When you are a famous actress who appears on TV, Broadway and the silver screen, having a fresh face is important.
That’s why Cynthia Nixon, star of Sex and the City and its two sequel blockbuster movies, was surprised when acne-like spots began appearing on her face in her early 40s.
She chalked it up to adult acne, but when she visited a dermatologist about a suspicious mole, she learned she had rosacea, a chronic vascular condition caused by inflammation.
“I assumed it was acne; I used to have it,” said Nixon, who recently starred in the Broadway play Wit, and can be seen on Showtime’s The Big C. “I was using facials and harsh astringents, and that was harming my skin even more.”
Nixon, 46, who has three kids and is a breast cancer survivor, found stress was a big trigger for rosacea – more specifically when she was stressing out about her skin. Other triggers for Nixon: wine and drastic changes in temperature, like taking a hot bath.

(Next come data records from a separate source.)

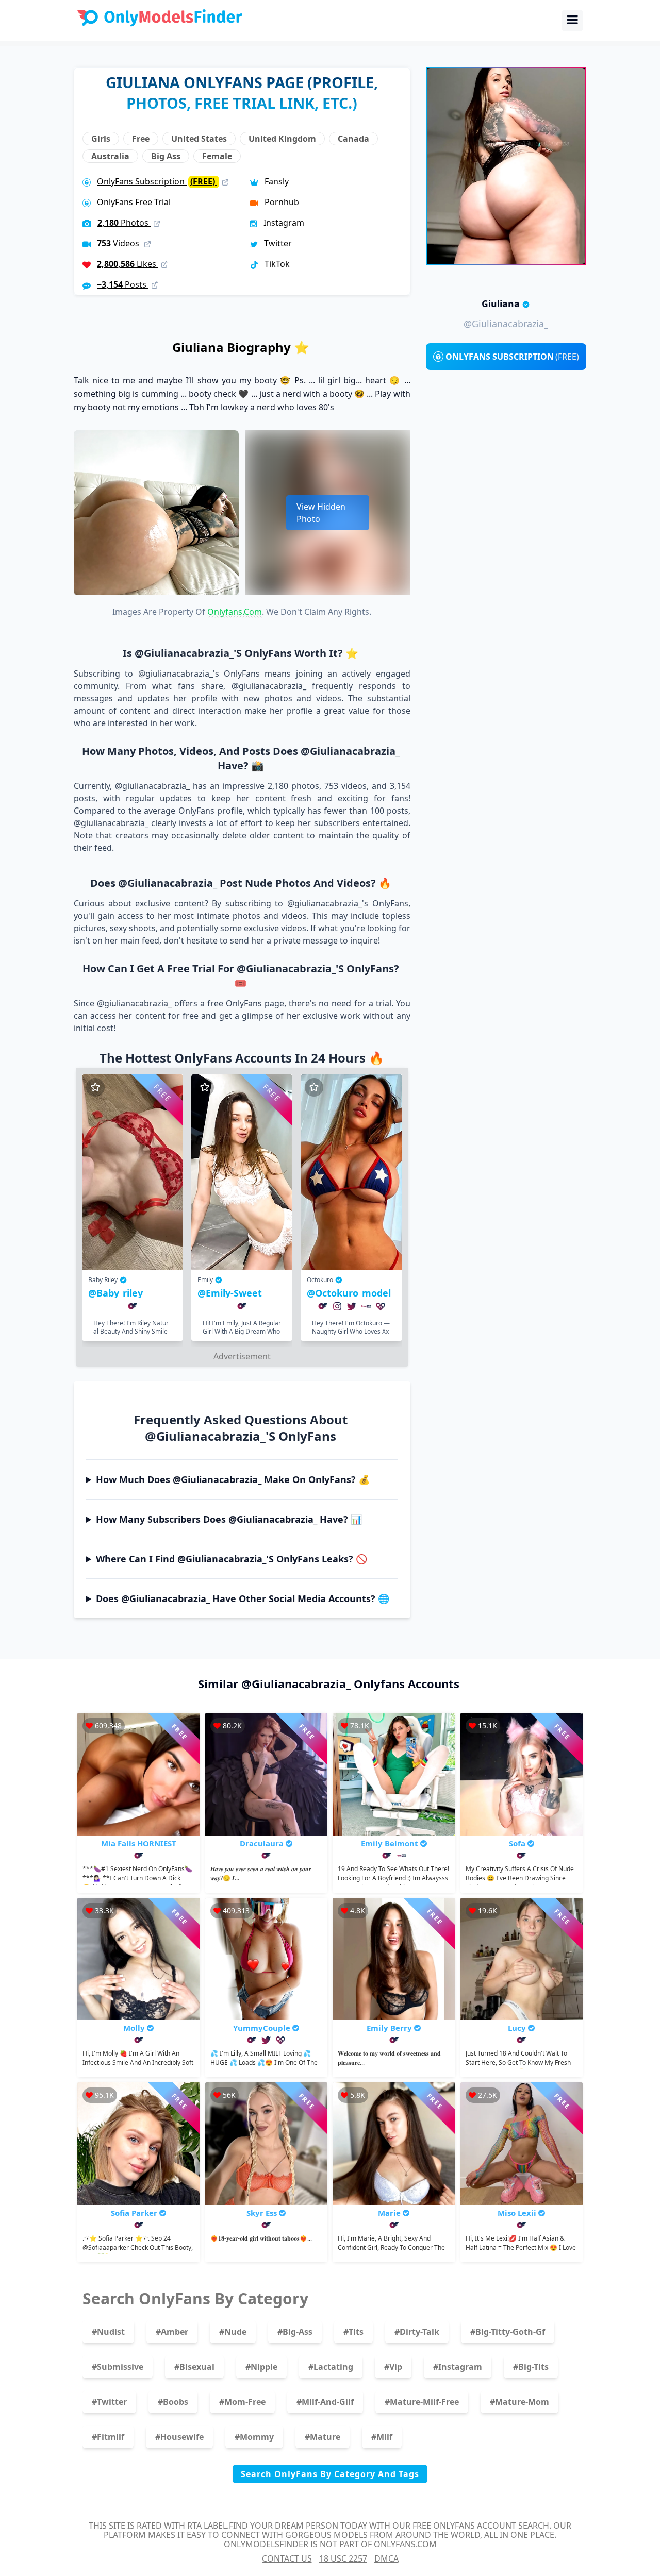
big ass (165, 156)
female (217, 156)
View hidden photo (320, 513)
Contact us (287, 2558)
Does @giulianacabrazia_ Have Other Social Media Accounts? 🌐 (242, 1598)
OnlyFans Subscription (157, 181)
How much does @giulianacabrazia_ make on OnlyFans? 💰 (233, 1479)
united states (199, 138)
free (141, 138)
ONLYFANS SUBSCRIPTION (512, 356)
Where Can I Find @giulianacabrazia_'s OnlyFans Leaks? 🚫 (231, 1559)
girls (100, 138)
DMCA (386, 2558)
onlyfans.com (234, 611)
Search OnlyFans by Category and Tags (330, 2474)
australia (110, 156)
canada (353, 138)
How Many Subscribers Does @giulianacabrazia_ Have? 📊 (229, 1519)
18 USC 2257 (343, 2558)
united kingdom (282, 138)
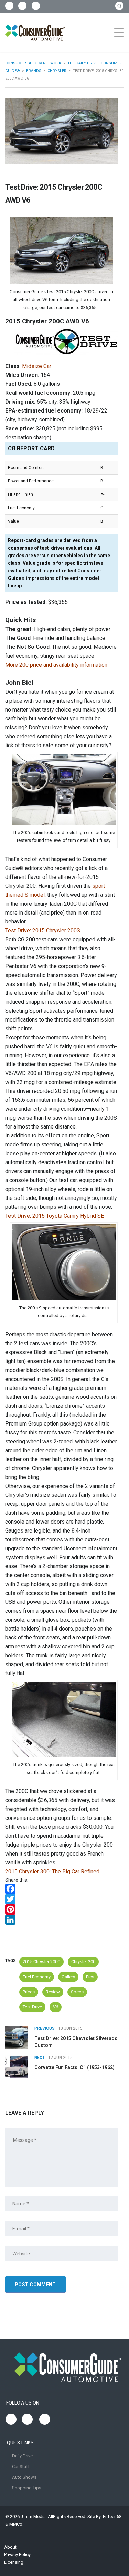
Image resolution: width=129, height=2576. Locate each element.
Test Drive (32, 2006)
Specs (77, 1991)
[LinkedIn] (61, 1920)
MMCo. (16, 2524)
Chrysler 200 (83, 1961)
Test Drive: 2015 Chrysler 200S (42, 930)
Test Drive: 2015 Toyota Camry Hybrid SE (54, 1216)
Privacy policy (17, 2554)
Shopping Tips (26, 2487)
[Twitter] (61, 1899)
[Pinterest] (61, 1909)
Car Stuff (21, 2466)
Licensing (13, 2562)
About (10, 2547)
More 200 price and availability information (56, 664)
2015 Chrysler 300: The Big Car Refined (52, 1871)
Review (53, 1991)
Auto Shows (24, 2477)
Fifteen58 (112, 2516)
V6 (55, 2006)
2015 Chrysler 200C (41, 1961)
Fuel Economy (37, 1976)
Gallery (68, 1976)
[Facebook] (61, 1889)
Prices (29, 1991)
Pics (90, 1976)
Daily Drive (22, 2455)
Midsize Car (36, 366)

“Once I went to the doctor and got a little medicine and a little advice, I was on the right path,” Nixon said. “I was struggling for years. I could have saved myself a decade of scrubbing."
Nixon has teamed up with the National Rosacea Society (NRS) and Galderma Laboratories to raise awareness about the skin condition. The public service campaign can be found at rosaceafacts.com, along with a quiz to determine if you have it, and suggestions for dermatologists who can help treat it.

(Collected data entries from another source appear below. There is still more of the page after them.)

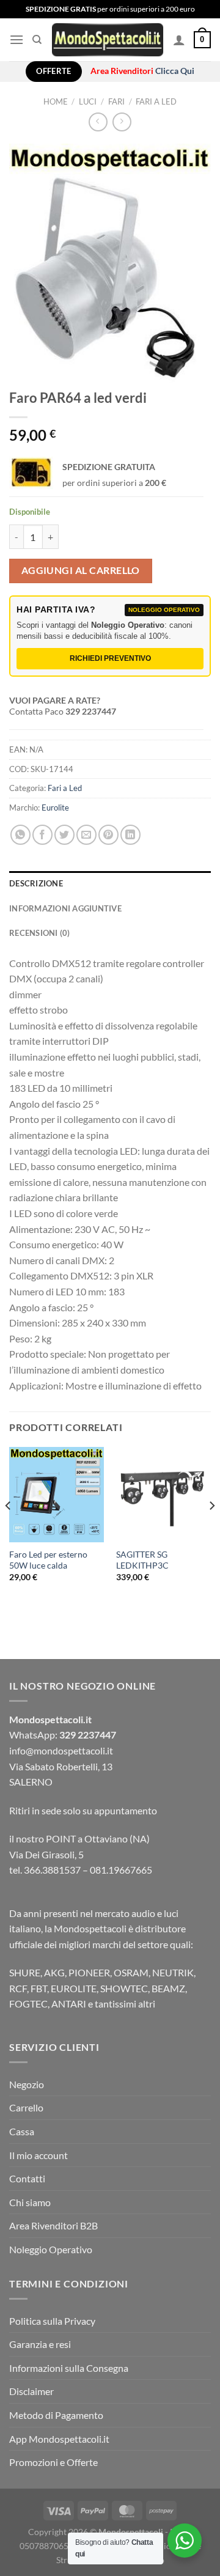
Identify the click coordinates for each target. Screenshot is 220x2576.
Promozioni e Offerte (53, 2462)
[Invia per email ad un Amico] (86, 835)
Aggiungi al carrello (80, 570)
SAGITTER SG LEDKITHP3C (142, 1560)
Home (55, 101)
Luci (88, 101)
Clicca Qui (174, 71)
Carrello (26, 2107)
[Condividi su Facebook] (42, 835)
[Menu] (16, 39)
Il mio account (38, 2155)
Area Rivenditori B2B (53, 2225)
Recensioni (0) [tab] (39, 933)
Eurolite (55, 807)
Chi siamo (30, 2202)
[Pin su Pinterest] (108, 835)
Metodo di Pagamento (56, 2415)
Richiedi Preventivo (110, 658)
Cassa (21, 2131)
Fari (116, 101)
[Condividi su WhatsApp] (20, 835)
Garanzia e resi (40, 2344)
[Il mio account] (179, 39)
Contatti (27, 2178)
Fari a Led (156, 101)
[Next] (211, 1530)
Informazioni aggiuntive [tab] (65, 908)
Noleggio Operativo (50, 2249)
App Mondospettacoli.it (59, 2439)
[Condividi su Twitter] (64, 835)
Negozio (26, 2084)
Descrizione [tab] (36, 883)
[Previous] (8, 1530)
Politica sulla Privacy (52, 2321)
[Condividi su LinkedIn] (130, 835)
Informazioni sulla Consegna (68, 2368)
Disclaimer (31, 2391)
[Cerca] (37, 39)
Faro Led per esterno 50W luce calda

According to the NRS, rosacea affects more than 16 million Americans – and 78 percent of Americans don’t know they have it – or how to recognize it.

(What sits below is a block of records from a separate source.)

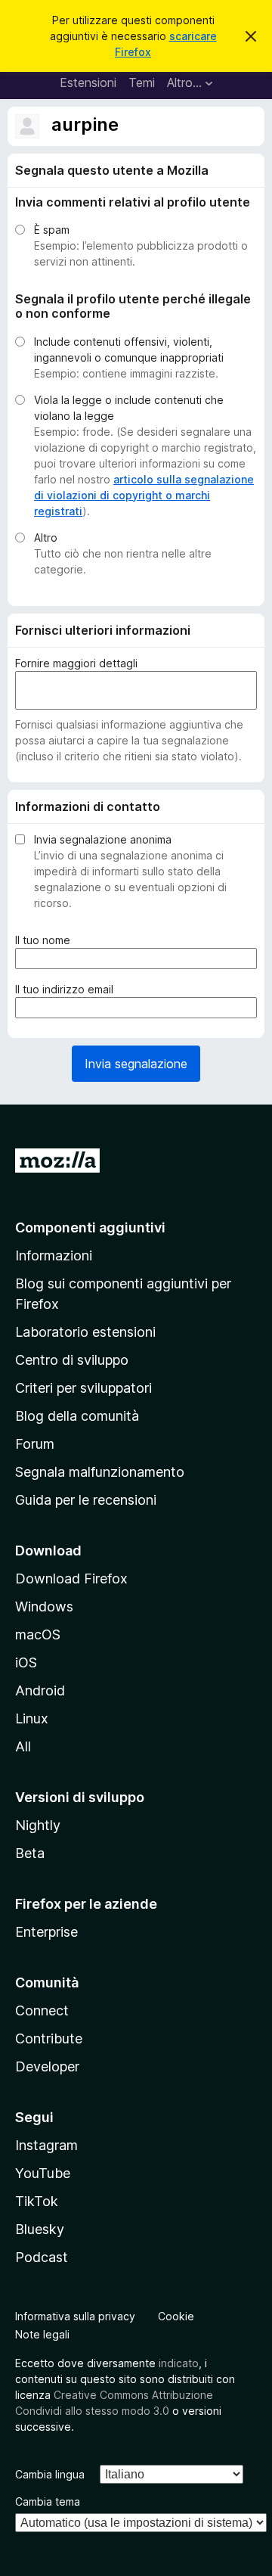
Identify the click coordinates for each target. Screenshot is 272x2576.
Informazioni (53, 1255)
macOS (37, 1634)
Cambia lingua (50, 2474)
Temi (141, 82)
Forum (34, 1444)
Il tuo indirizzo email (67, 989)
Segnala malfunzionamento (99, 1472)
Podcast (41, 2257)
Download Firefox (71, 1578)
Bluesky (39, 2229)
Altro (45, 537)
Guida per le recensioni (85, 1500)
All (23, 1746)
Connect (42, 2010)
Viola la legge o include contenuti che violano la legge (129, 407)
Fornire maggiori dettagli (76, 663)
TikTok (36, 2201)
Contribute (48, 2038)
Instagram (46, 2145)
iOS (26, 1662)
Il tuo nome (45, 940)
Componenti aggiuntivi (90, 1227)
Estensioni (88, 82)
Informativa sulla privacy (75, 2316)
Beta (30, 1853)
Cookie (176, 2316)
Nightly (37, 1825)
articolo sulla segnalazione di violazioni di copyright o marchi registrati (144, 495)
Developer (47, 2066)
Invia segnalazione (136, 1063)
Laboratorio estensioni (85, 1332)
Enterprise (46, 1932)
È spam (52, 229)
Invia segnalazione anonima (103, 839)
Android (40, 1690)
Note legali (42, 2334)
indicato (179, 2363)
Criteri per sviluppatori (83, 1388)
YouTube (42, 2173)
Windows (44, 1606)
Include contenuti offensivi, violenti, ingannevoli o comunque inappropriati (129, 349)
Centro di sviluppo (71, 1360)
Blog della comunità (77, 1416)
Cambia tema (47, 2501)
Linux (31, 1718)
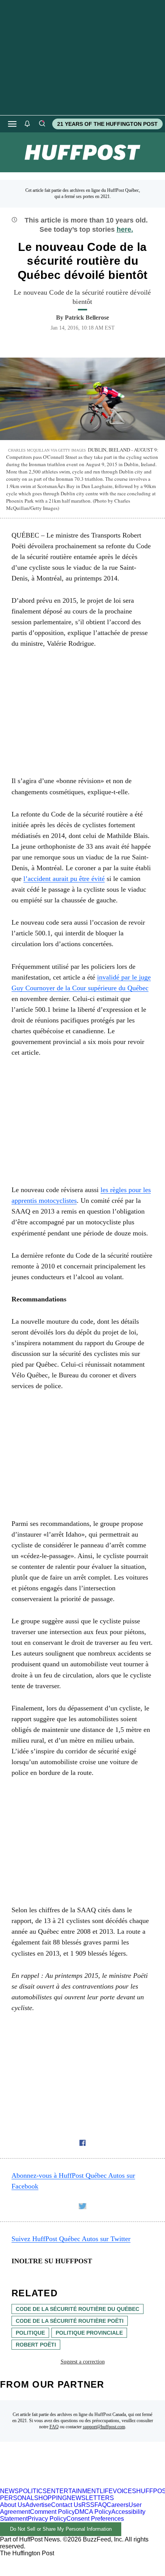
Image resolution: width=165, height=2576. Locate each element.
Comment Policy (52, 2511)
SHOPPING (50, 2498)
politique (30, 2333)
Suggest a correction (83, 2362)
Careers (118, 2505)
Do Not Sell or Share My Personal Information (61, 2529)
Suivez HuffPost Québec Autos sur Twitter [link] (71, 2239)
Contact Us (66, 2505)
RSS (87, 2505)
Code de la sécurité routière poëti (70, 2321)
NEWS (9, 2491)
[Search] (42, 124)
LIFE (106, 2491)
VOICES (124, 2491)
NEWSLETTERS (90, 2498)
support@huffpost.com (104, 2426)
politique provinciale (89, 2333)
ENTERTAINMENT (73, 2491)
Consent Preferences (95, 2518)
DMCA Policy (93, 2511)
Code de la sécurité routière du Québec (77, 2309)
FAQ (54, 2426)
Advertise (38, 2505)
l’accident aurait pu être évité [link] (64, 878)
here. (125, 229)
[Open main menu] (12, 124)
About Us (12, 2505)
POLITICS (33, 2491)
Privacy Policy (47, 2518)
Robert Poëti (36, 2345)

“It’s important to spread awareness because in addition to the physical symptoms, rosacea can cause anxiety, self-consciousness and embarrassment among sufferers,” said Sam Huff, executive director of NRS, in a news release.
Other rosacea symptoms include facial redness, eye irritation, thickened skin and permanent visible blood vessels, and common triggers include sun exposure, exercise and spicy foods.
Experts aren’t exactly sure why some people get rosacea, but inflammatory response and facial vessels may play an important role, according to the NRS. Rosacea typically occurs between the ages of 30 and 50, and while there is no cure, topical medications, laser treatments and systemic therapy can keep the condition under control.